Hexavalent chromium, a well known carcinogen, employs genotoxic effects in addition to endocrine disruption in freshwater fishes. For example, a short-term exposure to chromium has revealed genotoxic effects through physiologic and genetic responses in European eel (Anguilla anguilla L.) [73]. Authors have reported that alteration in plasma cortisol, thyroid stimulating hormone (TSH), free triiodothyronine (T₃), and free thyroxin (T₄) level can be used as biomarkers for endocrine function. The impact of the chromium exposure has been evident with decreased plasma T₄ levels in eels only when exposed to the metal. The genotoxicity has been recorded by the frequency of erythrocytic nuclear abnormalities (ENA) of the endocrine cells [73]. Histological alterations like cellular disorganization, hyperplasia, necrosis of hepatic cells, highly fenestrated Bowman’s capsule, constricted lumen of renal tube, glomerular disorganization in Kidney, highly degraded inner epithelial layer of intestine, high lamellar degradation, necrosis in gill epithelial cells, thickening of blood vessels and atrophied central axis of gill can be used as remarkable biomarker of chromium exposure to fresh water fishes. Occurrence of enlarged nuclei, condensation of cytoplasm and disarray of hepatic cords blood congestion in sinusoids, vacuolation of hepatocytes and necrosis has also been cited as a potential biomarker in chromium contamination [89].

7. Conclusion

Although chromium is ubiquitous metal in the environment and trivalent chromium is also essential for biolife, hexavalent chromium is said to be a toxic metal with mutagenic, carcinogenic, and different deleterious impact on biota.

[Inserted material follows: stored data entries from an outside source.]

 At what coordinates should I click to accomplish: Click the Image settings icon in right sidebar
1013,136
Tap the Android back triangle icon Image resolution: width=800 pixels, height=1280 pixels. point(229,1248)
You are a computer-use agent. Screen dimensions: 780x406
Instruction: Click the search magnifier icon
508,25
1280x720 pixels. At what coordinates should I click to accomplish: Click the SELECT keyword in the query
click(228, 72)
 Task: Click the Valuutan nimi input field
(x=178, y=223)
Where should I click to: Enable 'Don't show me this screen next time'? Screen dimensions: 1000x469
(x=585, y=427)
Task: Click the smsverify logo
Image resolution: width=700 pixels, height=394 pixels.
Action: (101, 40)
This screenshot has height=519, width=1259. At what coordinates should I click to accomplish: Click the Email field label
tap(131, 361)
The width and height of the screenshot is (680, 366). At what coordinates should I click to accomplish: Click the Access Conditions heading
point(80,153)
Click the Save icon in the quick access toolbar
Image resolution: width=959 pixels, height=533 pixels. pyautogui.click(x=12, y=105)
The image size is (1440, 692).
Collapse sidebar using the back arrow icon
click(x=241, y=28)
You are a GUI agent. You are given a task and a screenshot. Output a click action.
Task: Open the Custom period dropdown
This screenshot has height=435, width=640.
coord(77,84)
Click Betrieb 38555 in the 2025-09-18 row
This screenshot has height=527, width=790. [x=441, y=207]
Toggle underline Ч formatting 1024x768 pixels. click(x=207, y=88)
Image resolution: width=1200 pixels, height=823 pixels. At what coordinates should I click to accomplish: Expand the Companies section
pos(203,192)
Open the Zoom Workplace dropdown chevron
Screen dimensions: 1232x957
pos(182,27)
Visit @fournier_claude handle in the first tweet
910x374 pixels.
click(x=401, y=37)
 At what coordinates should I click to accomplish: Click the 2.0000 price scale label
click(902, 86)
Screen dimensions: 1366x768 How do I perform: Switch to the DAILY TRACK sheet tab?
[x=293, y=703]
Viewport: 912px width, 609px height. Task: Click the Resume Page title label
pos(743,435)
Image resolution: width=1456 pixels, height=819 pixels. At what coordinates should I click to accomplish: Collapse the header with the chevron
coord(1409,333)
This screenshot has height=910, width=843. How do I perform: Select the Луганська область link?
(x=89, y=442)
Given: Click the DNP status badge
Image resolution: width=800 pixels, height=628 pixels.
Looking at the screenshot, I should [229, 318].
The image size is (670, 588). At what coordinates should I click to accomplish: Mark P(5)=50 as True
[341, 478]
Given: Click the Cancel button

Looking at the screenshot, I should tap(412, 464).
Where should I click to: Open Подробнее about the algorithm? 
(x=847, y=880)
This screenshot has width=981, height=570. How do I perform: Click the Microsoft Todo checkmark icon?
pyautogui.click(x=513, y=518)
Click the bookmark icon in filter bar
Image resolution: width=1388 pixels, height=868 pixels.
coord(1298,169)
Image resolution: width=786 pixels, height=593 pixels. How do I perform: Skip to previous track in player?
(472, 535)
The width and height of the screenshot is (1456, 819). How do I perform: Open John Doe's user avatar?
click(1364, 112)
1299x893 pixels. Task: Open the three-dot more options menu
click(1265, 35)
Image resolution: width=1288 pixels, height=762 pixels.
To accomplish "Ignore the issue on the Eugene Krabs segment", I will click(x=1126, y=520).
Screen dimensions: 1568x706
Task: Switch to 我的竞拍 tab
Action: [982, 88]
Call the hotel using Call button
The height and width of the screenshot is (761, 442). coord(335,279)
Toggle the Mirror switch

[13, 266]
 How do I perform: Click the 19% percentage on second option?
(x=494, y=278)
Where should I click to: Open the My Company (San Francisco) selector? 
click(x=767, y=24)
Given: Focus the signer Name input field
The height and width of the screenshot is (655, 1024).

Researchers have revealed that chromium affects the physiological, behavioural, histological, biochemical, genetic and immunological condition of the experimental organism. Trivalent chromium is essential component of different enzymes whereas, hexavalent chromium with the bio-membrane permeable capacity is found to have toxic impact on fresh water fishes. In case of acute exposure at 50% lethal concentration, fishes have been found to lose their body balance with restlessness, lowered breathing rate and higher rate of mucus secretion. Haematological alteration such as decreased haemoglobin percentage, decreased RBC count can be considered as biomarker. Breakage of DNA, presence of micronucleated (MN) and binucleated (BN) RBC have been reported as genotoxic impact of chronic chromium exposure in fishes. Significant histopathological deterioration has been found in gill, liver, kidney and intestine of experimental organisms when exposed to a sub-lethal concentration. Significant changes in total glycogen, total protein and total lipid concentration in gill, muscle and liver tissues of experimental organisms have been found during chronic exposure study especially when exposed to sub-lethal concentrations. Altered endocrine function like alteration in plasma cortisol, thyroid stimulating hormone (TSH), free triiodothyronine (T₃), and free thyroxin (T₄) level is common marker of chromium exposures. Thus, it can be concluded that industrial effluent discharges with chromium contamination is imposing huge alterations in aquatic life though all the hazardous notations are dose-time dependent. This review can put forward the basic potential alterations of chromium pollution in aquatic ecosystem and will be helpful for the future researchers to gather advanced knowledge of the ecotoxicology and risk assessment of chromium.